*** Opening DATASET CONTENT ***
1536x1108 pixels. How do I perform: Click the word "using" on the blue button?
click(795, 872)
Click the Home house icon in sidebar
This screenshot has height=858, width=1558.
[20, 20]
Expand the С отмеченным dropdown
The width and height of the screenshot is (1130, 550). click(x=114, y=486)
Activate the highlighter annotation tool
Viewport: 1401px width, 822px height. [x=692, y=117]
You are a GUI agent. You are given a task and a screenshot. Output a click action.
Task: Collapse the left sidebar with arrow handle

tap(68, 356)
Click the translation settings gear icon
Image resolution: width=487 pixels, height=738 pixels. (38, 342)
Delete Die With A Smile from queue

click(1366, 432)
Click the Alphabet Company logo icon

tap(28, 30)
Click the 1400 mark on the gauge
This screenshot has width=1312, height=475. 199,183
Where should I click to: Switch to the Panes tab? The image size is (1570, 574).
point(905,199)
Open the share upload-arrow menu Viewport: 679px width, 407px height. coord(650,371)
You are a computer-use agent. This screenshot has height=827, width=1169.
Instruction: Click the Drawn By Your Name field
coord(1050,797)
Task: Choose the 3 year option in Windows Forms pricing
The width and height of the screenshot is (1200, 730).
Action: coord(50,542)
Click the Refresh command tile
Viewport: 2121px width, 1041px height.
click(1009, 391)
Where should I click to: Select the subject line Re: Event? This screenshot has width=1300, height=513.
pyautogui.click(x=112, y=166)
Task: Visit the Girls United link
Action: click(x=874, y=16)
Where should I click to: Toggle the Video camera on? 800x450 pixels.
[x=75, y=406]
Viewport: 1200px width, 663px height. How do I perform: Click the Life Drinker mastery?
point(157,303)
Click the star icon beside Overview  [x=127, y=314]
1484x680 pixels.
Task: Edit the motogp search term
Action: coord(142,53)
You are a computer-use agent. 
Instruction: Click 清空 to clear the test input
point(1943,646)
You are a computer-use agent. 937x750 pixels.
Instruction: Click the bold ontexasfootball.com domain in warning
*** Closing DATASET CONTENT ***
> _PROBLEM STATEMENT_:
Nothing in the data should be left out when you retype it exactly.

> _TASK RESPONSE_:
1536x1108 pixels. How do I perform: Click the word "using" on the blue button?
click(795, 872)
Click the Home house icon in sidebar
This screenshot has height=858, width=1558.
[20, 20]
Expand the С отмеченным dropdown
The width and height of the screenshot is (1130, 550). click(x=114, y=486)
Activate the highlighter annotation tool
Viewport: 1401px width, 822px height. [x=692, y=117]
You are a GUI agent. You are given a task and a screenshot. Output a click action.
Task: Collapse the left sidebar with arrow handle

tap(68, 356)
Click the translation settings gear icon
Image resolution: width=487 pixels, height=738 pixels. (38, 342)
Delete Die With A Smile from queue

click(1366, 432)
Click the Alphabet Company logo icon

tap(28, 30)
Click the 1400 mark on the gauge
This screenshot has width=1312, height=475. 199,183
Where should I click to: Switch to the Panes tab? The image size is (1570, 574).
point(905,199)
Open the share upload-arrow menu Viewport: 679px width, 407px height. coord(650,371)
You are a computer-use agent. This screenshot has height=827, width=1169.
Instruction: Click the Drawn By Your Name field
coord(1050,797)
Task: Choose the 3 year option in Windows Forms pricing
The width and height of the screenshot is (1200, 730).
Action: coord(50,542)
Click the Refresh command tile
Viewport: 2121px width, 1041px height.
click(1009, 391)
Where should I click to: Select the subject line Re: Event? This screenshot has width=1300, height=513.
pyautogui.click(x=112, y=166)
Task: Visit the Girls United link
Action: click(x=874, y=16)
Where should I click to: Toggle the Video camera on? 800x450 pixels.
[x=75, y=406]
Viewport: 1200px width, 663px height. How do I perform: Click the Life Drinker mastery?
point(157,303)
Click the star icon beside Overview  [x=127, y=314]
1484x680 pixels.
Task: Edit the motogp search term
Action: coord(142,53)
You are a computer-use agent. 
Instruction: Click 清空 to clear the test input
point(1943,646)
You are a computer-use agent. 937x750 pixels.
Instruction: Click the bold ontexasfootball.com domain in warning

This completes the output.